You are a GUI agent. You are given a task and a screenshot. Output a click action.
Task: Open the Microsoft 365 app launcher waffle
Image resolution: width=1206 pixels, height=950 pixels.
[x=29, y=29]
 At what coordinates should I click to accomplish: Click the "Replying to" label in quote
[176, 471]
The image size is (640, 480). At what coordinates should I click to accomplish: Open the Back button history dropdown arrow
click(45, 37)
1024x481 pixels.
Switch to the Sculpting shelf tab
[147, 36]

* [WORK ITEM]:
Reproduce the material in full, with no word added or dropped.

* [WRITTEN RESPONSE]:
You are a GUI agent. You are given a task and a screenshot. Output a click action.
Task: Open the Microsoft 365 app launcher waffle
Image resolution: width=1206 pixels, height=950 pixels.
[x=29, y=29]
 At what coordinates should I click to accomplish: Click the "Replying to" label in quote
[176, 471]
The image size is (640, 480). At what coordinates should I click to accomplish: Open the Back button history dropdown arrow
click(45, 37)
1024x481 pixels.
Switch to the Sculpting shelf tab
[147, 36]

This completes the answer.